TASK STATEMENT
Write out the entries exactly. None of the pictures should appear in the copy.

[Entries taken from a collection]
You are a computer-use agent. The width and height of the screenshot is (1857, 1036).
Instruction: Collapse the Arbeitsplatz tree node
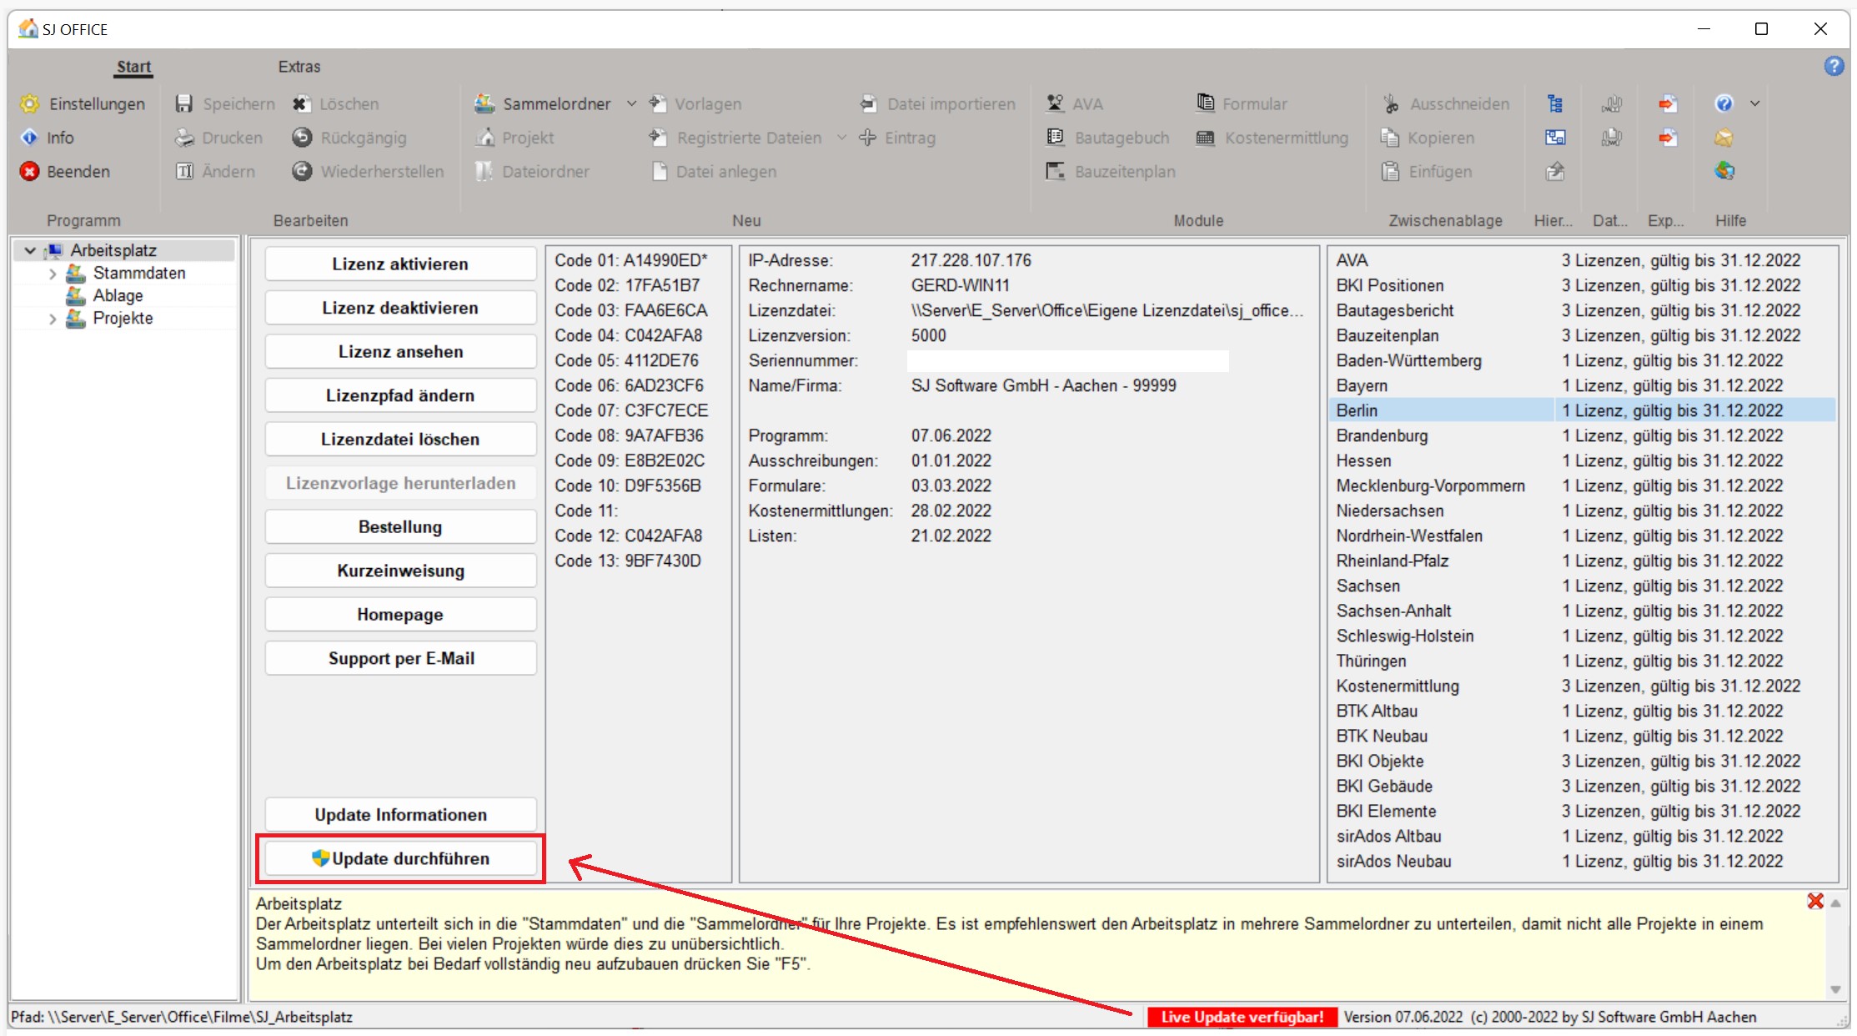(31, 250)
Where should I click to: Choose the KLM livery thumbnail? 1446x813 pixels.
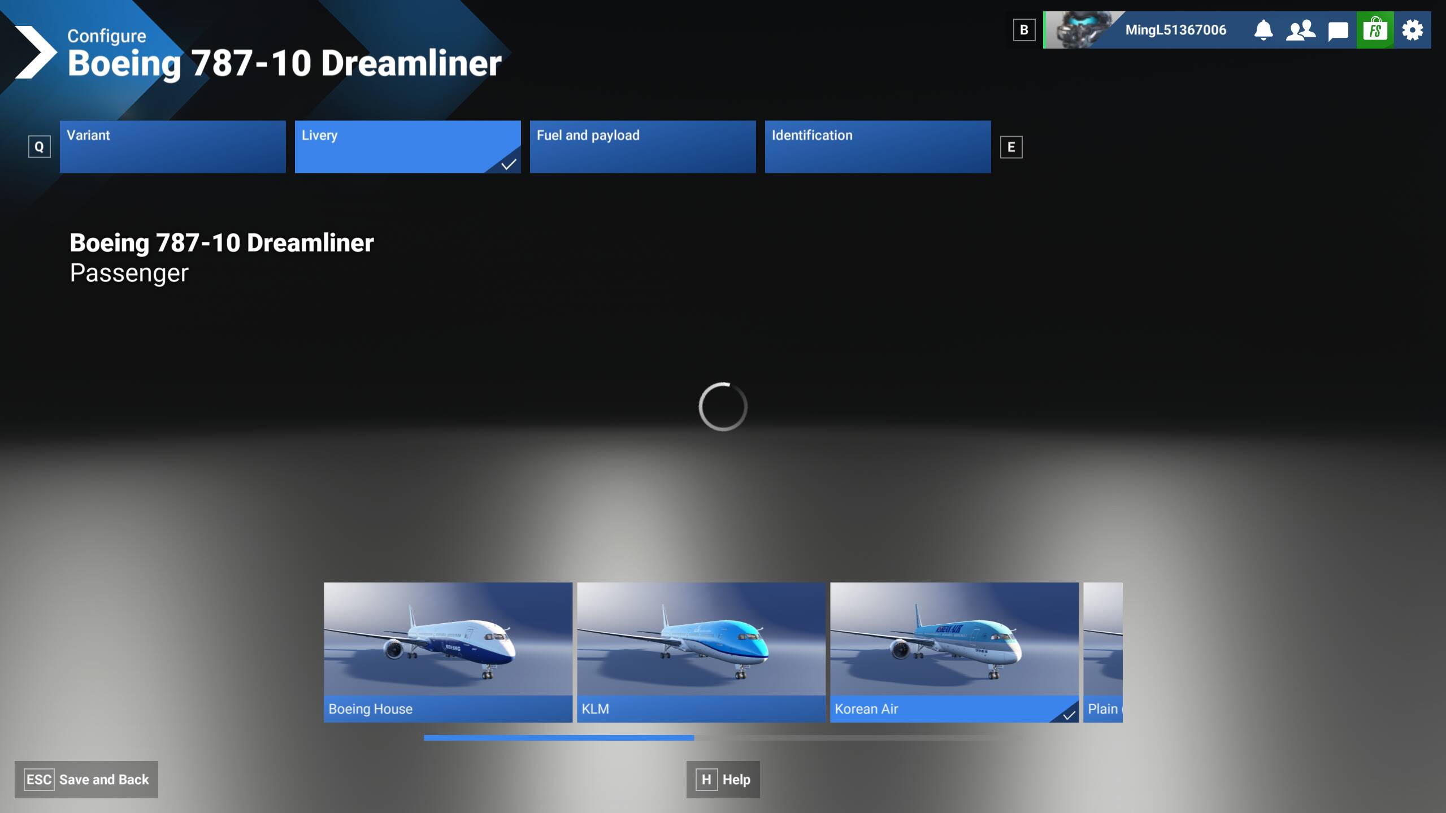(x=701, y=651)
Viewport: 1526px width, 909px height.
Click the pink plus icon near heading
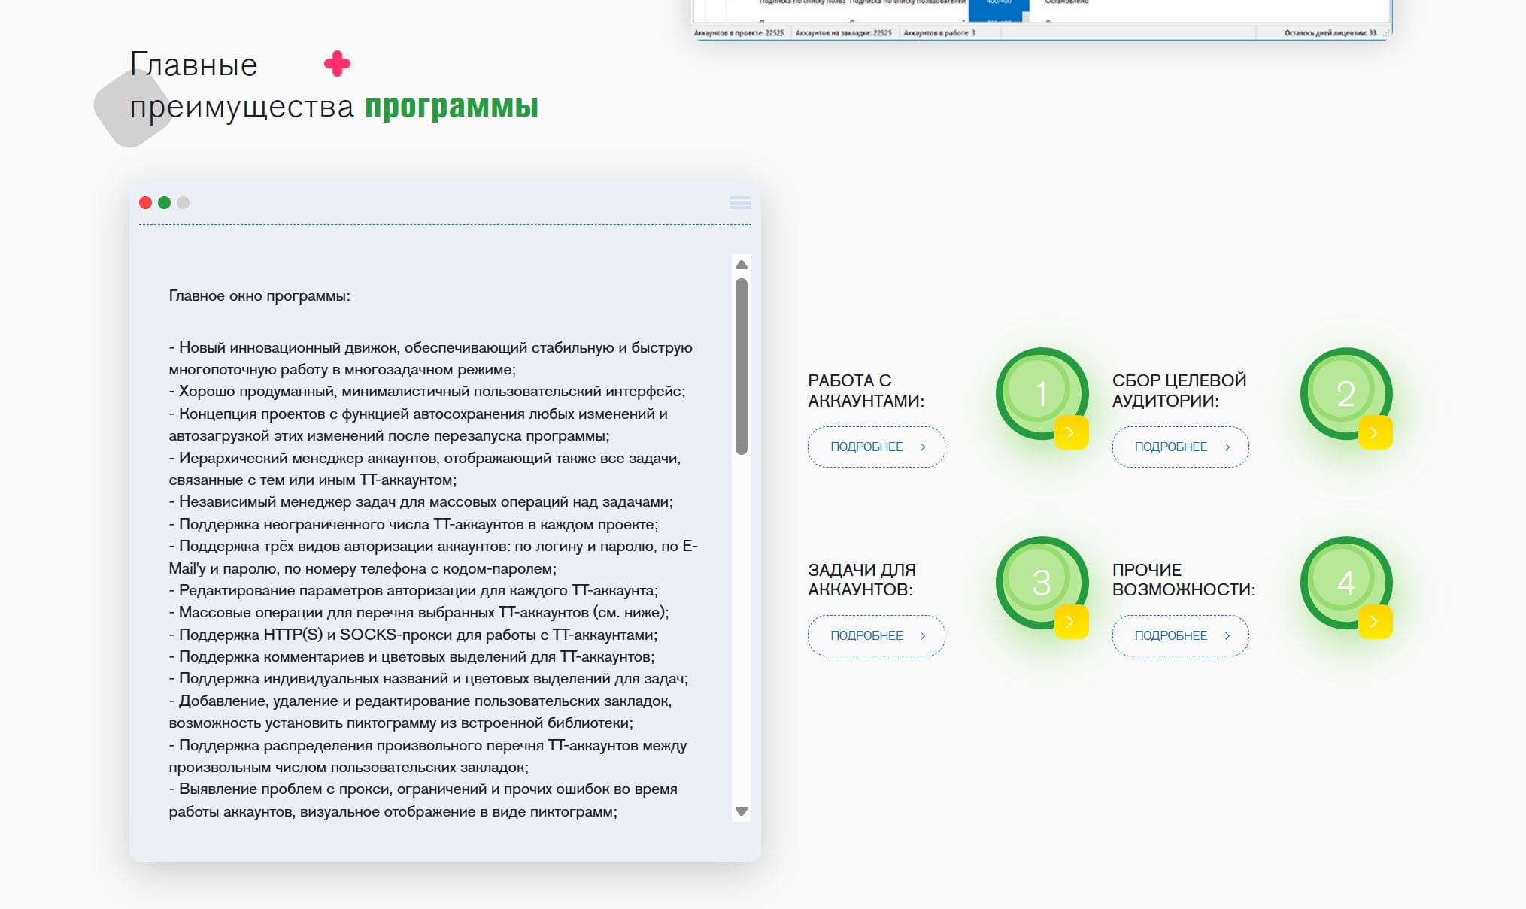(337, 64)
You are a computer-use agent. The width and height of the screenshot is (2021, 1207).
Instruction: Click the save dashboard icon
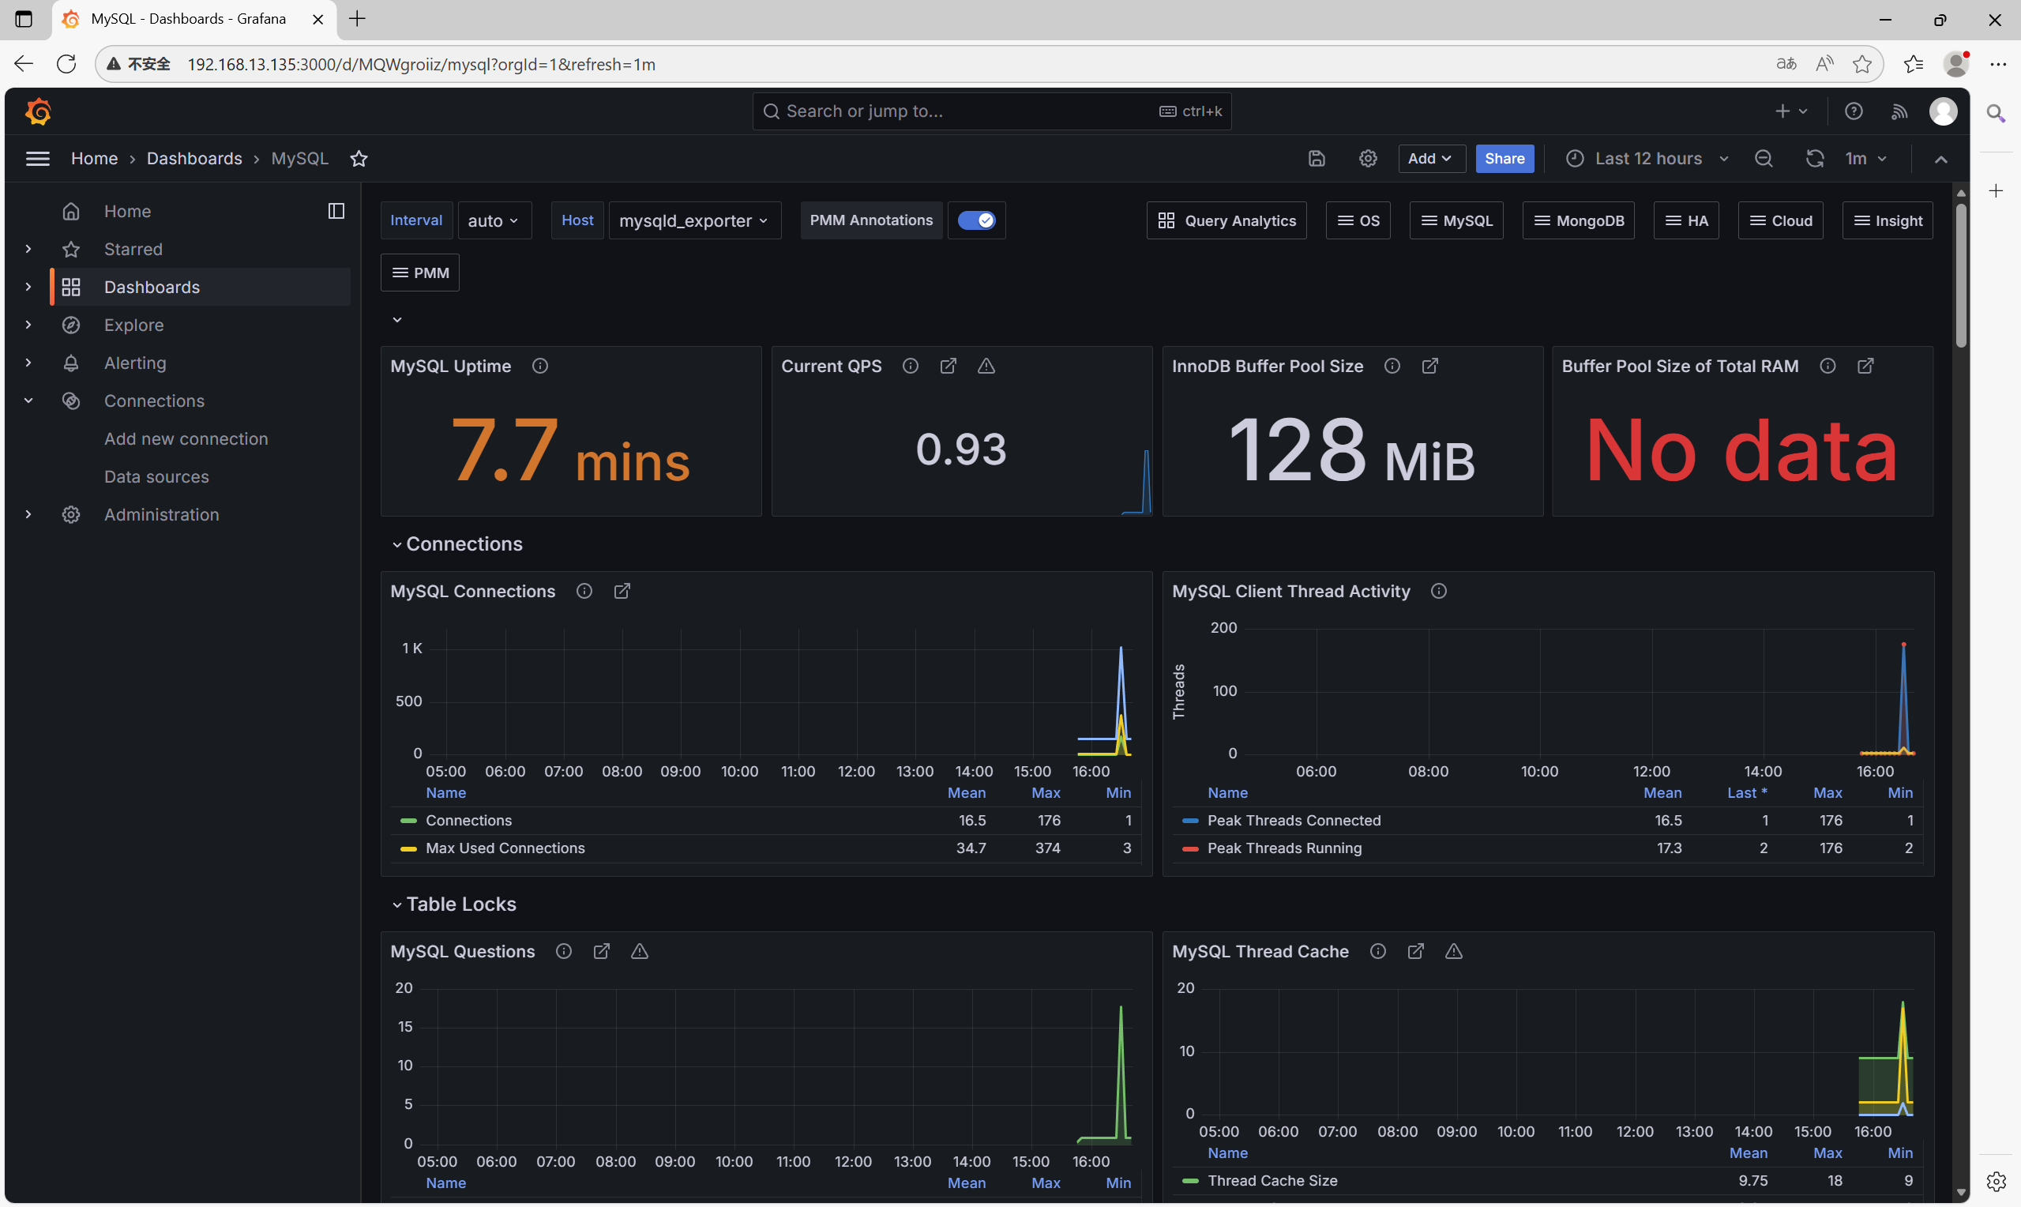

FINISHED EXERCISE
You are a computer-use agent. The width and height of the screenshot is (1857, 1036).
Instruction: Collapse the Arbeitsplatz tree node
(31, 250)
Where should I click to: Choose the KLM livery thumbnail? 1446x813 pixels.
(x=701, y=651)
Viewport: 1526px width, 909px height.
Click the pink plus icon near heading
(337, 64)
You are a computer-use agent. The width and height of the screenshot is (2021, 1207).
Instruction: Click the save dashboard icon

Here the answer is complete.